Railing against scientism or reductionism or other -isms you don't like isn't going to change that. Nothing I said had anything to do with scientism or reductionism anyway, so there's not much point in directing your objections toward me on those subjects.

I don't think we'll change anything from this forum. If you don't profess scientism as a religion you don't have to feel alluded.
 
David's POV does raise one question (not one he's himself explicitly raised) : how rigorous must evidence be, in order for it to be considered scientific? Is there a rule, or is it entirely subjective?

When considering if X's wife loves X, it's wholly subjective. X may consider some woman smiling at him casually to be proof she loves him; or may considering her swearing blood oaths to be insufficient evidence; that is his business, and the rest of us may, at best, intersubjectively disagree with his particular standards.

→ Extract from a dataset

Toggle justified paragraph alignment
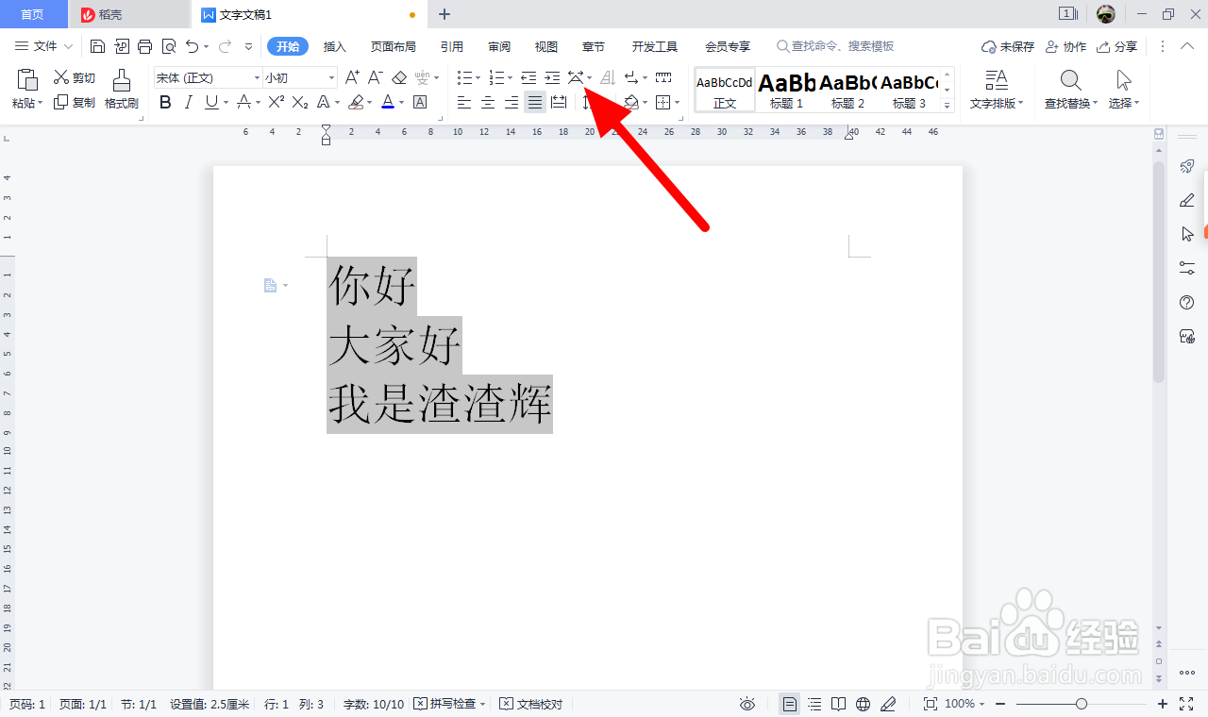click(x=534, y=103)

But when it comes to science, how rigorous is minimally rigorous? I think that might be an interesting question, that actual practitioners of science could answer for the rest of us.

(Your view, Hans, seems to indicate subjectivity, with practicability, with what is feasible, the primary criterion. But perhaps I misunderstand you? At what point does the scientist say, below this threshhold of rigor in evidence, conclusions simply aren't scientific? Is that threshhold entirely suibjective, is my question.)
The demarcation problem you mention is very serious. I do not believe that there is a precise limit between what is science and what is not. But broadly speaking, the distinction can be made. I suppose you would agree that putting gasoline in the tank is not science.
 
I can literally strap David into an MRI and objectively prove he "loves" his wife or not.

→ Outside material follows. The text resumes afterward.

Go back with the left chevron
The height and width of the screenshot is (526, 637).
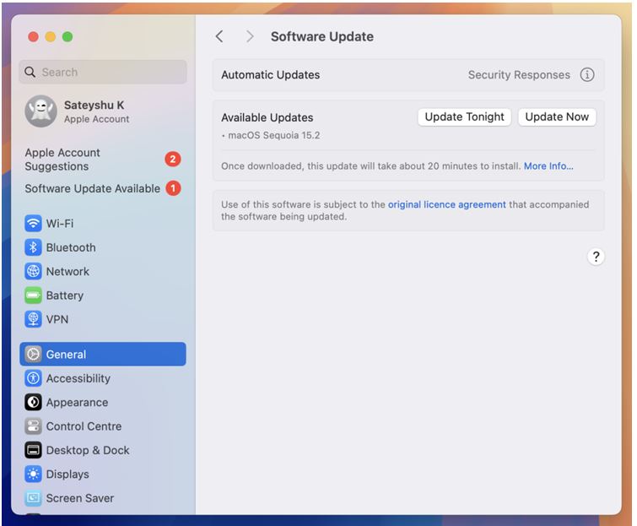[x=219, y=36]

Within a few years we'll be able to alter the chemistry of David's and make him love or not love his wife.

Nothing subjective about it.

*And cue the "But wHAt abOUT dA QUALIA!" nonsense*

You've lost the north of the debate. We are discussing whether in everyday life we use other types of knowledge that are not science. I don't think you go with an MRI down the street. And I don't advise you to try to use it on your wife. I don't think she will took it too well.